Ingin aku muntah membaca deretan pesan itu. Sudahlah genit, percaya dirinya itu loh... bikin kesel seantero janda.

[Balas dong. Jadi gimana, mau kan neng Siska jadi istri keempatnya Mas Jaka? Ini kesempatan terakhir loh... Cuma satu kali lagi mas Jaka bisa nikah. Dan neng Siska lah orang beruntung yang akan menjadi istri keempatnya Mas Jaka.]

Onde manday... Kesempatan terakhir katanya?

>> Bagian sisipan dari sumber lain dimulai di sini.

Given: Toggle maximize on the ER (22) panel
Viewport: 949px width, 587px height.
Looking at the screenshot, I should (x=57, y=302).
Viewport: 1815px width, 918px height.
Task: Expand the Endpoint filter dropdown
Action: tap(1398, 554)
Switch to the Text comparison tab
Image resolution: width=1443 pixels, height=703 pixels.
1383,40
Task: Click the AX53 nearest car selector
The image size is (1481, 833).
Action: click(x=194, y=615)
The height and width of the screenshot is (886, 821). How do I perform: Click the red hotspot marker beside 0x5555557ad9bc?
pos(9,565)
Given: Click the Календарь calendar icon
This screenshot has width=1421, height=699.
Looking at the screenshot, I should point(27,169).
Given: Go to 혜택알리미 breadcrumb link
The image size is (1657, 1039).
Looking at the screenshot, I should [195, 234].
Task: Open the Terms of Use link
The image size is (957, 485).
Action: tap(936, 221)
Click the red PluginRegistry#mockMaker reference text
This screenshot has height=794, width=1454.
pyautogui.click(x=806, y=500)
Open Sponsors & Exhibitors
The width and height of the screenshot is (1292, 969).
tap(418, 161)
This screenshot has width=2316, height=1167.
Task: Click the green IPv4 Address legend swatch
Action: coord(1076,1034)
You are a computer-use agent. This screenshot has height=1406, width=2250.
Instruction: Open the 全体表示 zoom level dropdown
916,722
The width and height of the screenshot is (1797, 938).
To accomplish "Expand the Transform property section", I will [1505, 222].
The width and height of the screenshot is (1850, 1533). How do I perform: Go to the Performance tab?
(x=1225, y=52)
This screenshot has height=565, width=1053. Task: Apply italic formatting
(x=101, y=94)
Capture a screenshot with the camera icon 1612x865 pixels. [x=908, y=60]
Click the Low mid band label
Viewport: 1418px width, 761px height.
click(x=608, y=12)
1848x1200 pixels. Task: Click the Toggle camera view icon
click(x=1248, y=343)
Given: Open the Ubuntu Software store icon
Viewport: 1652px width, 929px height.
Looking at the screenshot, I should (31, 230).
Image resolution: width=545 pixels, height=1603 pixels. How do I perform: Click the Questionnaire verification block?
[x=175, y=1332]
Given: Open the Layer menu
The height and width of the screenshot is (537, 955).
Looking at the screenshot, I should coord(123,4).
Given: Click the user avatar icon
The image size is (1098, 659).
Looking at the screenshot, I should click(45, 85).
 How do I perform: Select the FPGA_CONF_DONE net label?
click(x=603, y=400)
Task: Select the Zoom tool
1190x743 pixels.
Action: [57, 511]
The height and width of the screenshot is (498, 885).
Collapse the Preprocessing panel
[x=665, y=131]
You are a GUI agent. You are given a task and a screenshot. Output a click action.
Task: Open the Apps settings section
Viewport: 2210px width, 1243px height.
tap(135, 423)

[Ayo dong, Neng Siska. Balas pesan dari mas Jaka. Apa mahar dari mas Jaka masih kurang? Kalau iya, biar mas Jaka tambahin maharnya, biar Neng Siska senang.]

Asyem!

Pesan masuk itu terus bermunculan. Membuat aku jadi bingung ingin membalasnya seperti apa. Kalau aku tolak tawaran itu, aku bisa kehilangan kesempatan emas mendapatkan mahar dengan jumlah dan nominal yang fantastis. Tapi, tapi... Kalau aku harus menikah dengannya...

Ah, rasanya aku tidak sanggup. Sudahlah dia jelek, genit. Banyak istrinya pula.

Apa aku bisa tahan?

Huh, rasanya tidak!

Apalagi kalau aku mengingat Bagaimana perangai dari istri kedua dan juga ketiga dari si Mas Jaka buncit itu, sudah pasti setiap hari aku akan adu jotos dengan mereka berdua.

Tidak mau!

Lagipula, aku juga tidak tega dengan istri pertamanya Mas Jaka buncit yang begitu baik.

Masa sih, sudah bersikap baik kepadaku. Tapi malah aku balas dengan sebuah penghianatan yaitu dengan menikahi suaminya dan menjadi istri keempat, sekaligus madu muda untuknya.

Tidak! Tidak! Tidak!

Aku tak mau!

"Aaakh!" Aku berteriak. Stres sendiri memikirkannya.

Aku tidak akan Setega itu BESTie.

[Maaf ya, Mas Jaka. Kayaknya, Siska gak tertarik deh, buat jadi istri keempatnya Mas Jaka. Siska nyerah sebelum mulai.]

Kubalas pesan dari mas Jaka buncit dengan penolakan langsung, tanpa basa basi. Aku harap, setelah ini ia tak akan menerorku terus menerus dengan mengajakku untuk kaweeen dan menjadikan aku istri keempatnya.

Ting! Ting! Ting!

Cepat sekali membalasnya. Baru juga aku kirim pesannya. Si Mas Jaka buncit itu sudah kembali mengirimi aku pesan.

[Loh, kok gitu?]

[Emangnya udah di pikirin baik-baik, tawarannya Mas Jaka?]

[Mas Jaka kasih kesempatan deh. Yakin mau nolak?]

[Nanti nyesel loh ... Nolak lamaran dari orang ganteng plus kaya raya kayak mas Jaka ini.]

Huwek!

Sekali lagi aku ingin muntah membaca pesan darinya. Pedenya itu loh, tingkat Dewa kematian BESTie.

Herman deh, udah dikelilingi sama satu permaisuri dan dua selir, masih aja kurang. Dan malah mau menjadikan aku selir ketiganya.

Tidak!!!

Lagian, dari mana juga sih dia ini bisa tahu nomorku?

Asyem tenan yang ngasih tau!

Hah! Lelah juga ternyata meladeni laki laki yang gak pernah puas dengan satu wanita itu. Aku abaikan aja semua pesan yang terus menerus masuk ke ponselku.

Bunyi tang Ting, terus terngiang. Tapi aku tetap pada pendirian. Aku abaikan itu semua dan mulai masuk ke dalam dunia mimpi yang semoga saja aku bisa bermimpi bersanding dengan seorang pangeran, bukannya badut, kayak si mas Jaka buncit.